Automation & Infrastructure as Code
Source: Marc Mercer (SRE Lead) —
sre-iacrepository, Rev 1.0, 2026-02-24
The infrastructure follows a hybrid automation approach: Terraform handles resource provisioning, Ansible handles configuration management, and Helm/ArgoCD handles Kubernetes application deployment.
Tooling Overview
| Layer | Tool | Purpose |
|---|---|---|
| Resource provisioning | Terraform + Atmos | LXC containers, VMs, networks, volumes |
| Configuration management | Ansible | Host bootstrap, domain enrollment, certificates, reverse proxy |
| OpenStack deployment | Kolla-Ansible | Containerized OpenStack control plane lifecycle |
| Kubernetes applications | Helm | Application deployment and lifecycle |
| GitOps | ArgoCD (planned) | Kubernetes application lifecycle in OpenStack environment |
| Secrets management | Infisical | Centralized secrets with Kubernetes operator integration |
| Certificate issuance | acme.sh + ZeroSSL | Wildcard ECDSA certificates via DNS-01 challenge |
Terraform: Infrastructure Provisioning
Provider (current Proxmox): telmate/proxmox
Repository structure:
terraform/
containers.tf # All LXC container definitions
variables.tf # Resource allocation variables
terraform.tfvars # Environment-specific values
modules/
lxc_container/ # Reusable container module
Container Module Pattern
module "gitlab-01" {
source = "./modules/lxc_container"
hostname = "gitlab-01"
vmid = 701
node = "pmx-02"
ostemplate = "hpserver-storage:vztmpl/almalinux-9-default_20240911_amd64.tar.xz"
rootfs_storage = "local-lvm"
rootfs_size = "24G"
memory = 16384
cores = 2
ip = "10.10.96.41/20"
gateway = "10.10.96.1"
tags = "almalinux;gitlab"
mountpoints = [
{ mountpoint = "/data", storage = "local-lvm", size = "2T" }
]
}
VMID Naming Convention
| Range | Assigned To |
|---|---|
| 100s | Core infrastructure (domain controllers, proxies, VPN) |
| 200s | Kubernetes nodes (control plane and workers) |
| 700s | Application services (GitLab, MongoDB, etc.) |
Workflow
terraform plan # Review planned changes
terraform apply # Apply infrastructure changes
terraform destroy -target=module.container-name # Destroy specific resource (use with caution)

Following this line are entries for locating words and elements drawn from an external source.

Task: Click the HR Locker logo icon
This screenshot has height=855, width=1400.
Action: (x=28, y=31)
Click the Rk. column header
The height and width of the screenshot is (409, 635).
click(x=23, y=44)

Ansible: Configuration Management
Inventory: Dynamic discovery via community.proxmox.proxmox plugin — automatically groups hosts by Proxmox tags (e.g., groupdc, groupk8s_worker, groupproxy).
Vault management: All sensitive credentials stored in group_vars/all/vault.yml (Ansible Vault AES-256). Vault password file .vault_pass excluded from git.
| Credential | Purpose |
|---|---|
acme_email | ZeroSSL account identifier |
aws_access_key_id / aws_secret_access_key | Route53 DNS management for cert validation |
kerberos_principal / kerberos_password | FreeIPA enrollment automation |
proxmox_api_user / proxmox_api_token | Proxmox API authentication |
vaulted_dockerhub_username / vaulted_dockerhub_token | Docker Hub registry authentication |
Key Ansible Roles
roles/common/ — Base Configuration
Applied to all containers. Domain enrollment, SSH hardening, and baseline configuration.
| Task File | Purpose |
|---|---|
ipa_enroll.yml | Automated FreeIPA domain enrollment |
firewalld.yml | Firewall rule management |
chrony.yml | NTP time synchronization |
Enrollment pattern:
- name: Enroll host with FreeIPA
command: >
ipa-client-install --unattended
--principal {{ kerberos_principal }}
--password {{ kerberos_password }}
--domain anshinhealth.net
--realm ANSHINHEALTH.NET
--server dc-01.anshinhealth.net
--server dc-02.anshinhealth.net
roles/certificates/ — Certificate Lifecycle
Full SSL/TLS certificate lifecycle via acme.sh and ZeroSSL:
- Clone/update acme.sh repository with DNS plugins
- Decrypt existing certificate state from Ansible Vault
- Issue or renew wildcard certificates via ZeroSSL DNS-01 challenge
- Re-encrypt private keys and renewal config with Ansible Vault
- Clean up temporary files while preserving renewal state
Managed certificate domains:
anshinhealth.net+*.anshinhealth.netapps.anshinhealth.net+*.apps.anshinhealth.netsvcs.anshinhealth.net+*.svcs.anshinhealth.net
roles/reverse-proxy/ — Caddy Configuration
- Installs Caddy from EPEL repository
- Decrypts and deploys vault-encrypted certificates
- Generates modular configuration files per upstream service
- Validates configuration before applying (atomic updates)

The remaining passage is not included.